INPUT ROWS |

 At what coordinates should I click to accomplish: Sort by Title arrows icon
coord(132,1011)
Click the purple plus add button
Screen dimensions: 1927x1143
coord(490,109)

INSTRUCTIONS FOR THE TASK |
Quote all of the items above word for word.

TASK OUTPUT |
 At what coordinates should I click to accomplish: Sort by Title arrows icon
coord(132,1011)
Click the purple plus add button
Screen dimensions: 1927x1143
coord(490,109)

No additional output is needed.